Bristol Myers Squibb will push its TYK2 inhibitor into phase 3 trials for lupus later this year off the back of positive midstage data as the drug awaits a key FDA decision for psoriasis.
BMS reported Wednesday that the drug, deucravacitinib, hit its primary endpoints in a phase 2 study in systemic lupus erythematosus (SLE). The 3-mg and 6-mg doses of the therapy taken twice daily both achieved SLE Responder Index-4 (SRI(4)—a composite endpoint used in SLE clinical trials to assess disease activity—at Week 32, the big pharma said.
While the 12-mg, once-daily dosing group had numerically higher SRI(4) responses relative to placebo at 32 weeks, the results did not reach statistical significance. BMS told Fierce Biotech that it could not confirm whether it would take all three doses into the upcoming phase 3 trial, as the details are still being ironed out with regulators.
Regardless, a spokesperson for the company said the phase 2 results represent a “step forward” in the development of a potential new therapy to help those living with SLE, for which no new oral drug has entered the market in over 60 years.
Secondary endpoints in the 363-person trial demonstrated clinically meaningful improvements at Week 48, including SRI(4), the Composite Lupus Assessment, Lupus Low Disease Activity State, and a decrease of 50% or more from baseline on the Cutaneous Lupus Erythematosus Disease Area and Severity Index.
Deucravacitinib was well tolerated in the SLE trial, with the safety profile consistent with earlier trials in psoriasis and psoriatic arthritis, the company added.
The welcome findings come after BMS has faced setbacks growing the deucravacitinib program while it awaits an FDA decision on the drug to treat plaque psoriasis, which the spokesperson confirmed to Fierce is still on schedule for Sept. 10.
Deucravacitinib is one of the more advanced selective TYK2 inhibitors in clinical studies across multiple immune-mediated diseases. A previous trial in lupus nephritis had to close due to a lack of enrollment.
The drug is still undergoing trials in Crohn’s disease, ulcerative colitis (UC) and discoid lupus erythematosus, but the spokesperson would not provide more details on timelines. It flopped in a UC trial last year but still believes the drug will win through and make good on the $4 billion peak annual sales projections it’s made for the med.
BMS blamed the six-decade wait by lupus patients for a new oral drug on the difficulty in demonstrating the efficacy of potential therapies in clinical trials. This was a result of a number of factors, including underlying disease pathways varying across patient populations, and the fluctuating nature of the condition causing high response rates in placebo cohorts, the spokesperson explained.

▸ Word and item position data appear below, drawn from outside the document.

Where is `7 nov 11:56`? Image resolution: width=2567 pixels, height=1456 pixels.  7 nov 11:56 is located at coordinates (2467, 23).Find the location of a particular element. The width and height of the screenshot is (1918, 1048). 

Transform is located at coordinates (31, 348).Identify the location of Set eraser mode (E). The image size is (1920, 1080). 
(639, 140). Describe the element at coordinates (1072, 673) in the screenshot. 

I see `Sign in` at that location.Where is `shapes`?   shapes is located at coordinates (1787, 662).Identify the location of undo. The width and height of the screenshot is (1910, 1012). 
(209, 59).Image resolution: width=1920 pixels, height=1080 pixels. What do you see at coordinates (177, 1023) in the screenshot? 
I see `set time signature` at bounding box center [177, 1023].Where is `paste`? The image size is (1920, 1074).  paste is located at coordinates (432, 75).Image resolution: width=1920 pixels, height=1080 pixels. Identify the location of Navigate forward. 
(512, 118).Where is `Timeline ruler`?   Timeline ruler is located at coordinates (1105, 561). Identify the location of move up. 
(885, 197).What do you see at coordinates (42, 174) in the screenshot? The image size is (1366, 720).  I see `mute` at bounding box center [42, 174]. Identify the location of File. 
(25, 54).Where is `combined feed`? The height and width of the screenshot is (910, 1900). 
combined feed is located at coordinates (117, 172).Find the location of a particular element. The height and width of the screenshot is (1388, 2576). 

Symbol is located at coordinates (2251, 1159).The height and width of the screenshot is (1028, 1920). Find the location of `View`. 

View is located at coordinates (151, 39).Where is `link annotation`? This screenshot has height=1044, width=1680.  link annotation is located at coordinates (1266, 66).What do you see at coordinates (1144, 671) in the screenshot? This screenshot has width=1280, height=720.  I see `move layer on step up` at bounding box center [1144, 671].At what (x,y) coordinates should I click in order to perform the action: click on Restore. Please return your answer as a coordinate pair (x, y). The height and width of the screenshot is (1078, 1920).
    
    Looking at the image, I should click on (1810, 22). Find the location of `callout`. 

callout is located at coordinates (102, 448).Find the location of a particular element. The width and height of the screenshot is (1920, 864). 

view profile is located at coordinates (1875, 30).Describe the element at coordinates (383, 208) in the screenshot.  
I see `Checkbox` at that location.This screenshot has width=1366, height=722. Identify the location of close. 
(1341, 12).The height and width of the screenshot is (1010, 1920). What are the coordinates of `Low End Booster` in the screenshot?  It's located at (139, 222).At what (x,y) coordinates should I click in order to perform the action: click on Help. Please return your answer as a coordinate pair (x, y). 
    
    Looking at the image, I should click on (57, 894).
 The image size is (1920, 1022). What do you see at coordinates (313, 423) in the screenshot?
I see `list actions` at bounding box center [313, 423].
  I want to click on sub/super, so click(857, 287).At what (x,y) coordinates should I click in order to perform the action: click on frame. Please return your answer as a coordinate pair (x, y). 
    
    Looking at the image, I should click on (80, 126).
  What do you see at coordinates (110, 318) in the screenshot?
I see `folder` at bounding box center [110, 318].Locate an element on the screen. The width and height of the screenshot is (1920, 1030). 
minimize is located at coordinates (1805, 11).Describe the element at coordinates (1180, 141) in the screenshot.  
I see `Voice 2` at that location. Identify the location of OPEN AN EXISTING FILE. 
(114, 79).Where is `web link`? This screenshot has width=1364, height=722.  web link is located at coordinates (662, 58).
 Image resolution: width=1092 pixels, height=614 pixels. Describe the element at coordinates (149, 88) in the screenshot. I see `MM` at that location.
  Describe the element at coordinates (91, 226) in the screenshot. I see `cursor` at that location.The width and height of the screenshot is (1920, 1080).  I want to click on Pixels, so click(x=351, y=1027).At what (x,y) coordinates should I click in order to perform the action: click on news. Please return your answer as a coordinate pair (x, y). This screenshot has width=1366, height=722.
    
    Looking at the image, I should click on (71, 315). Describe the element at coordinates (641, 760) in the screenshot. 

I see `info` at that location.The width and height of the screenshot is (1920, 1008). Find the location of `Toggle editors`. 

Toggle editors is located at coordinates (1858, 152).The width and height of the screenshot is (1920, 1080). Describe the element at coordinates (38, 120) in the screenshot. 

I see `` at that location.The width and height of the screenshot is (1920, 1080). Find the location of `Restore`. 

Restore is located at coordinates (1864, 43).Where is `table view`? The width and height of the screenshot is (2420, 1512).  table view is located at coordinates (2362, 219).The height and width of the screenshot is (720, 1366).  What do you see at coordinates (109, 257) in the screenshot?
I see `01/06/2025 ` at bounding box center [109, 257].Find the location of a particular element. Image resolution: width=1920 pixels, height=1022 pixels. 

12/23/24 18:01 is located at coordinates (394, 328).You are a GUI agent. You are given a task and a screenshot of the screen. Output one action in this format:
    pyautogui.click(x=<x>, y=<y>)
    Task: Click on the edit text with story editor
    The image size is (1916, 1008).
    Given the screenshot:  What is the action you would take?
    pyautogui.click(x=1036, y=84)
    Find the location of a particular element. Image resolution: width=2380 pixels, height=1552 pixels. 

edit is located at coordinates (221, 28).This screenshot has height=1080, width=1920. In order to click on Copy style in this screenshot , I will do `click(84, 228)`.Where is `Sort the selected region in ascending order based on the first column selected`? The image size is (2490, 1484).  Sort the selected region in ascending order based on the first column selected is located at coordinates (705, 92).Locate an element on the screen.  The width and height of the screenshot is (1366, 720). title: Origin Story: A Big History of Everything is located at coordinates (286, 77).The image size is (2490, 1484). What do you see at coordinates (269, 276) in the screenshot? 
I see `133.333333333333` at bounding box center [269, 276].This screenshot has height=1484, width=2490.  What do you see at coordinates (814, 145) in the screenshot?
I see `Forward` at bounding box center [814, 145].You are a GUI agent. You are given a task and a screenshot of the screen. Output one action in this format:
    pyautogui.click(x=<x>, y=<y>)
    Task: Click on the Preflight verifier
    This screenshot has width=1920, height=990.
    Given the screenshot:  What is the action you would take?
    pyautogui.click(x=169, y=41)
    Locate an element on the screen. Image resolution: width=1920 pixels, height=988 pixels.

There is an urgent need for new SLE treatments as half of patients do not respond adequately to current treatment options, said the spokesperson, who pointed out that BMS began its lupus research almost a decade ago. GSK has marketed its injected lupus drug Benlysta since 2011, but R&D in the space was sparse for years afterward.
Since then, there has been more uptick in trial successes from the likes of Biogen and AstraZeneca over the past few years. In fact, AZ nabbed approval for its lupus med, now known as Saphnelo, last August. The therapy works as a type I interferon receptor antibody and is approved for certain SLE patients.